Stored records:
———

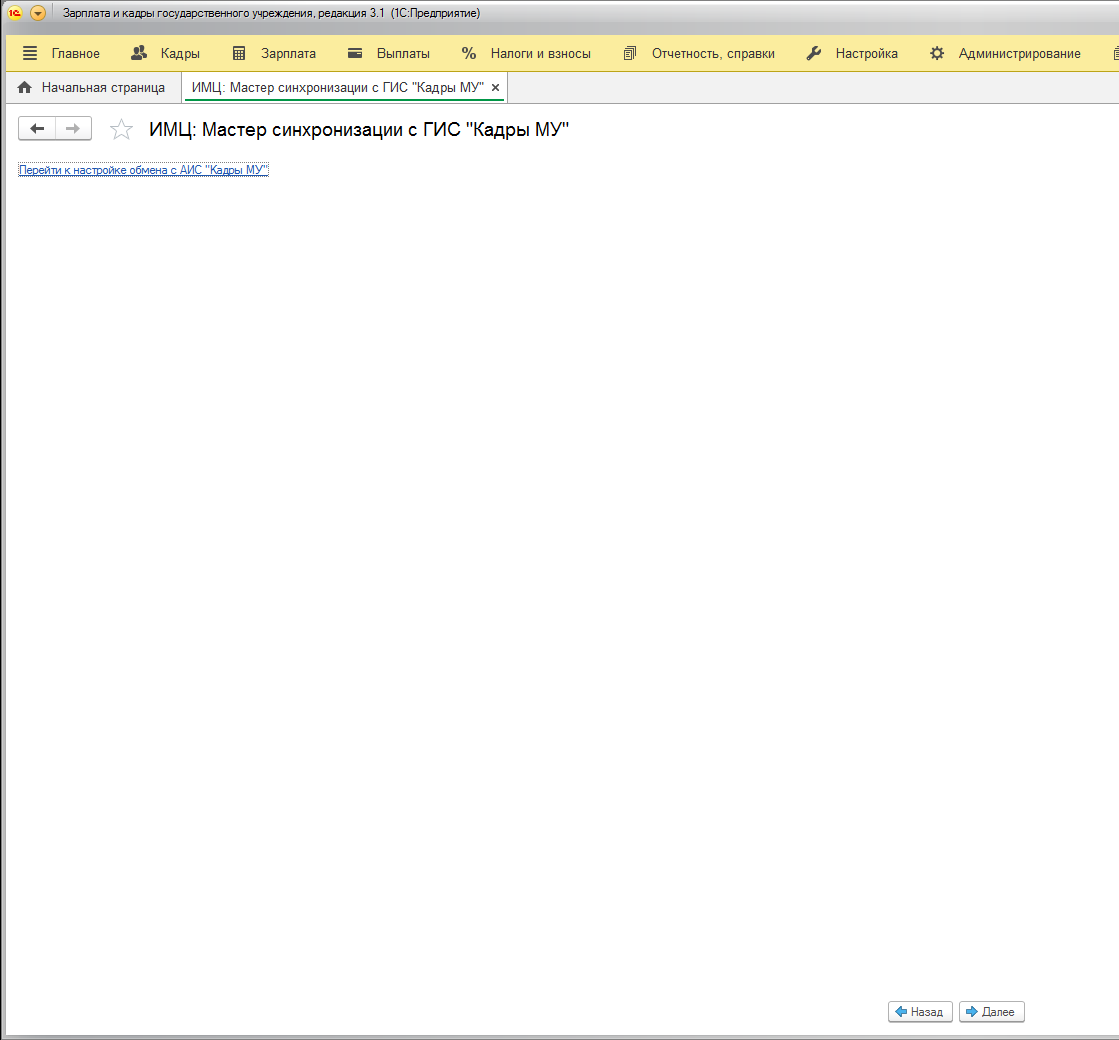Image resolution: width=1119 pixels, height=1040 pixels.
Task: Open the Отчетность, справки section
Action: 699,54
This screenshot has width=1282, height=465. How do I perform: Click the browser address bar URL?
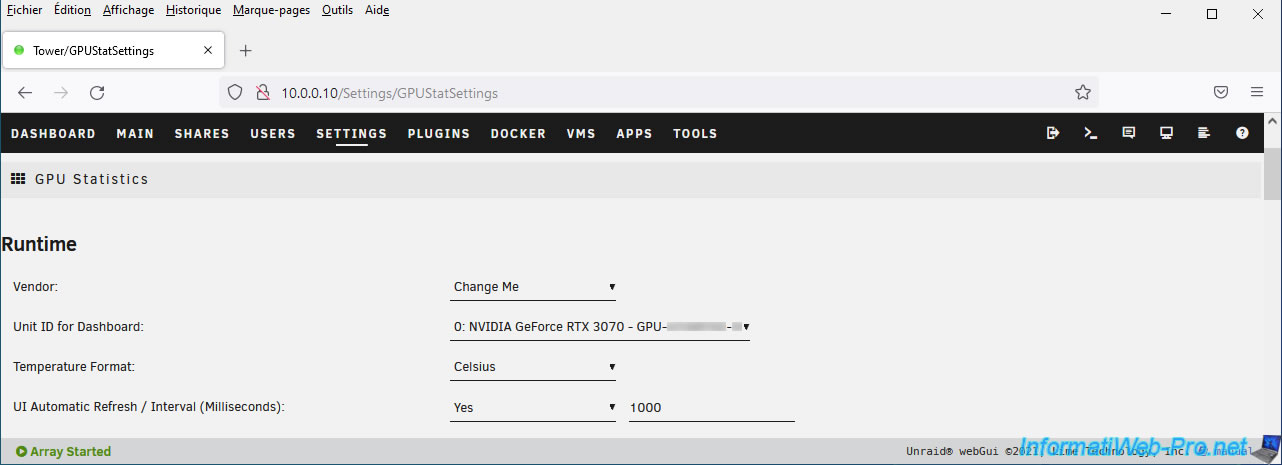[389, 93]
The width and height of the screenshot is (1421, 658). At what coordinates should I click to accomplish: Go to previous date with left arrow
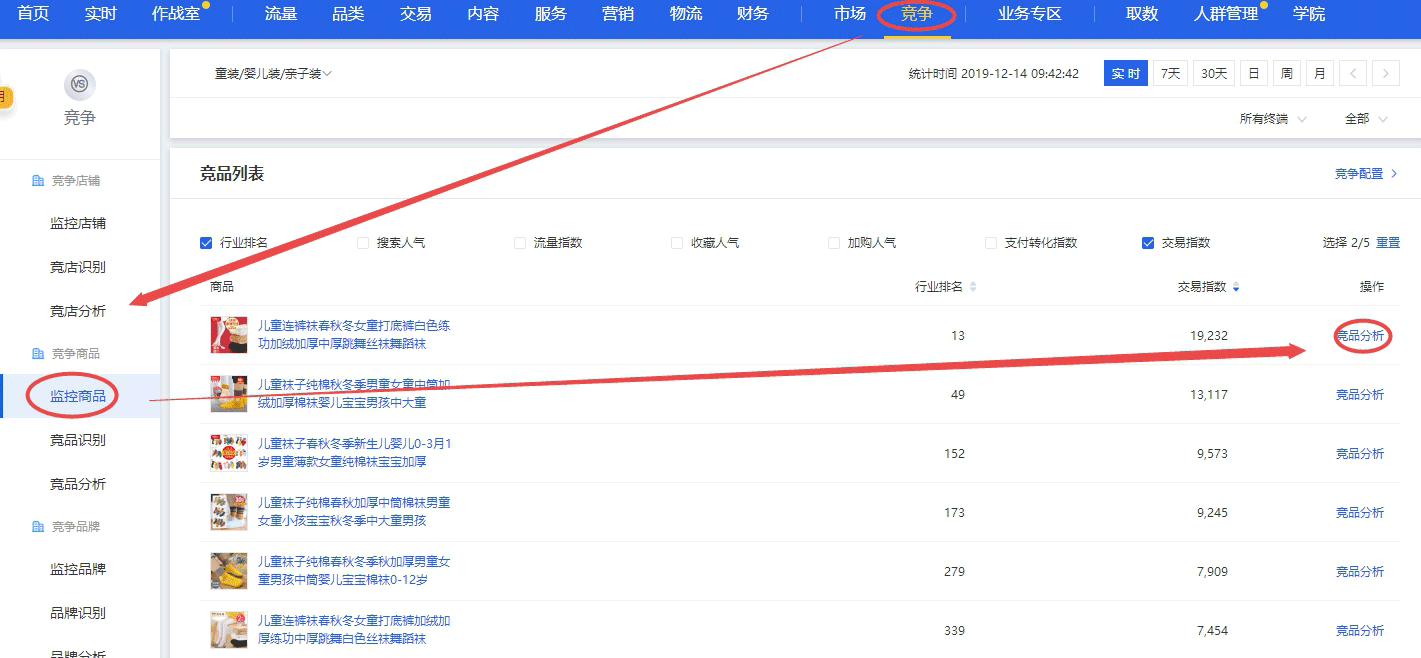coord(1353,73)
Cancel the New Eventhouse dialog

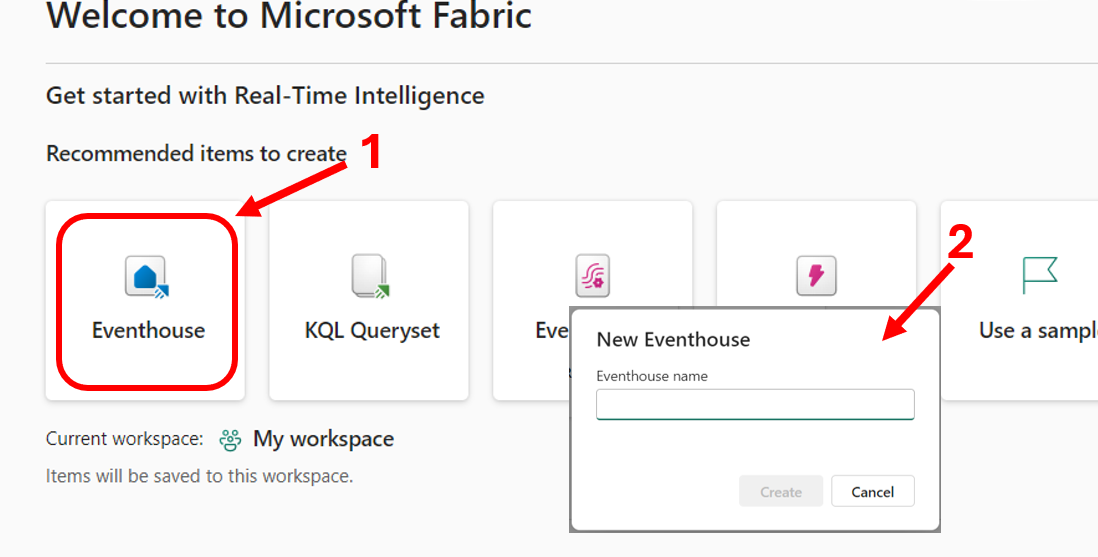tap(872, 491)
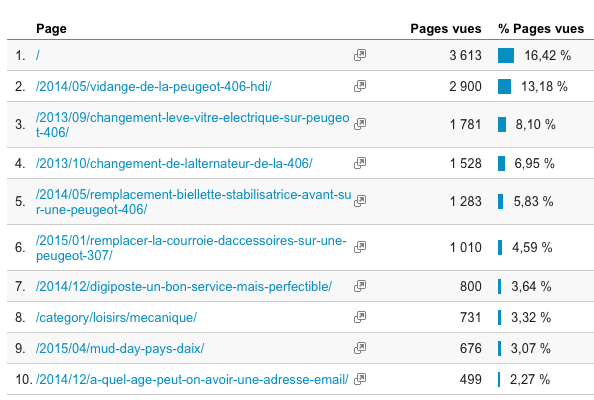Click external link icon for digiposte row

[360, 286]
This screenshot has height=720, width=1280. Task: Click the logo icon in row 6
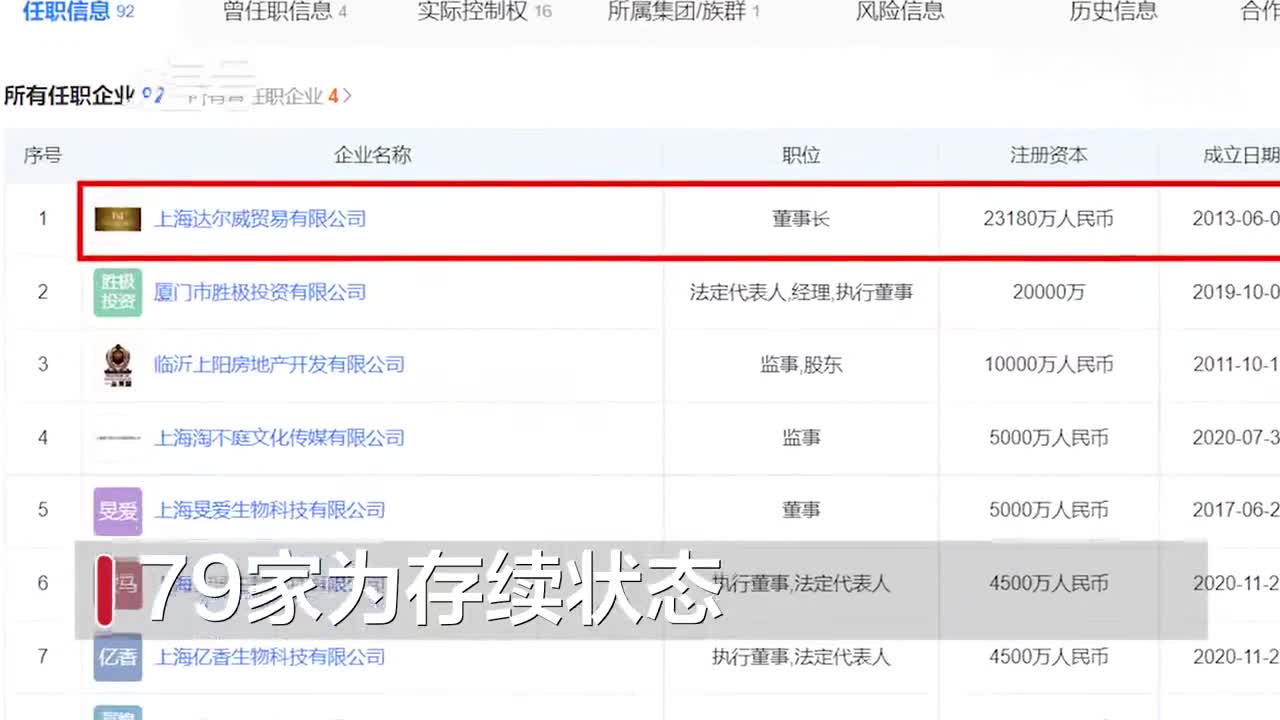[117, 584]
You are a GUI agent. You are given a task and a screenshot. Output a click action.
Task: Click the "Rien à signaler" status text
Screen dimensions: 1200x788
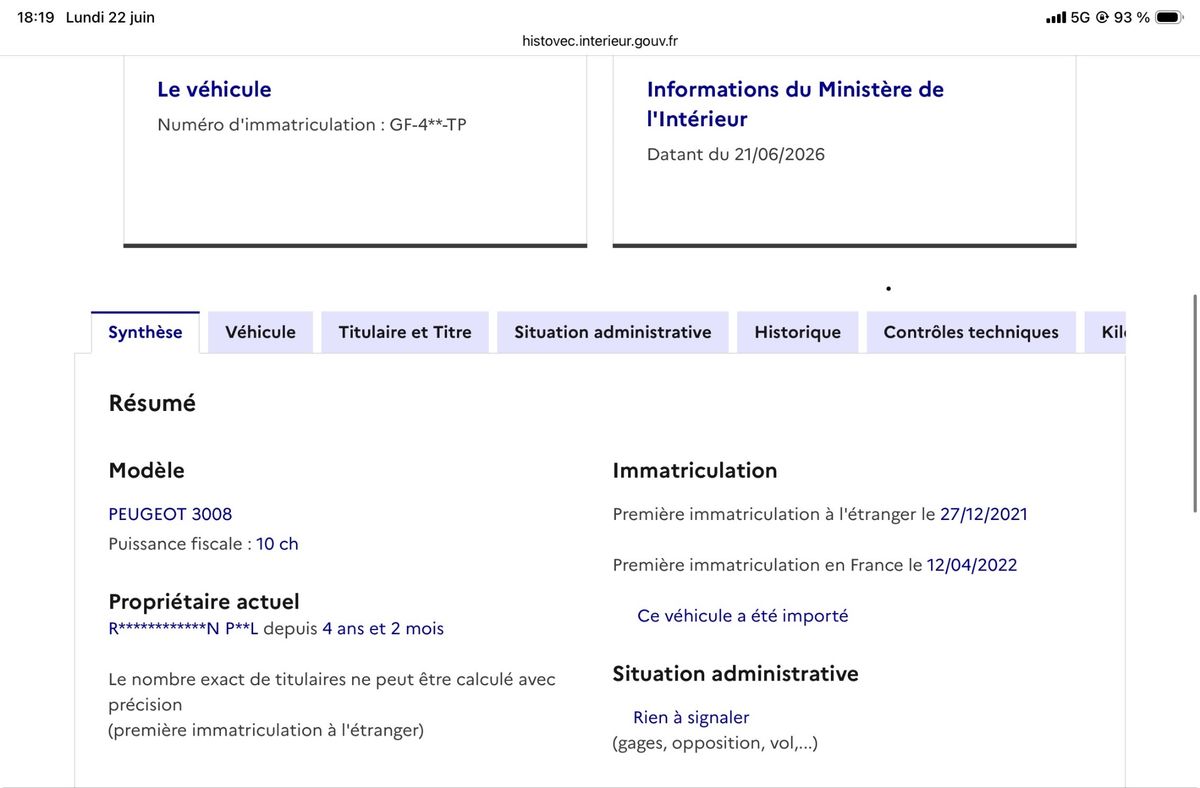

———

## What is expected
Write out exactly the lines from the one containing "You are a GUI" to the last line of the records above, both included, and leave out any pictures.

## Result of this exercise
You are a GUI agent. You are given a task and a screenshot. Output a click action.
Task: Click the "Rien à signaler" status text
Screen dimensions: 1200x788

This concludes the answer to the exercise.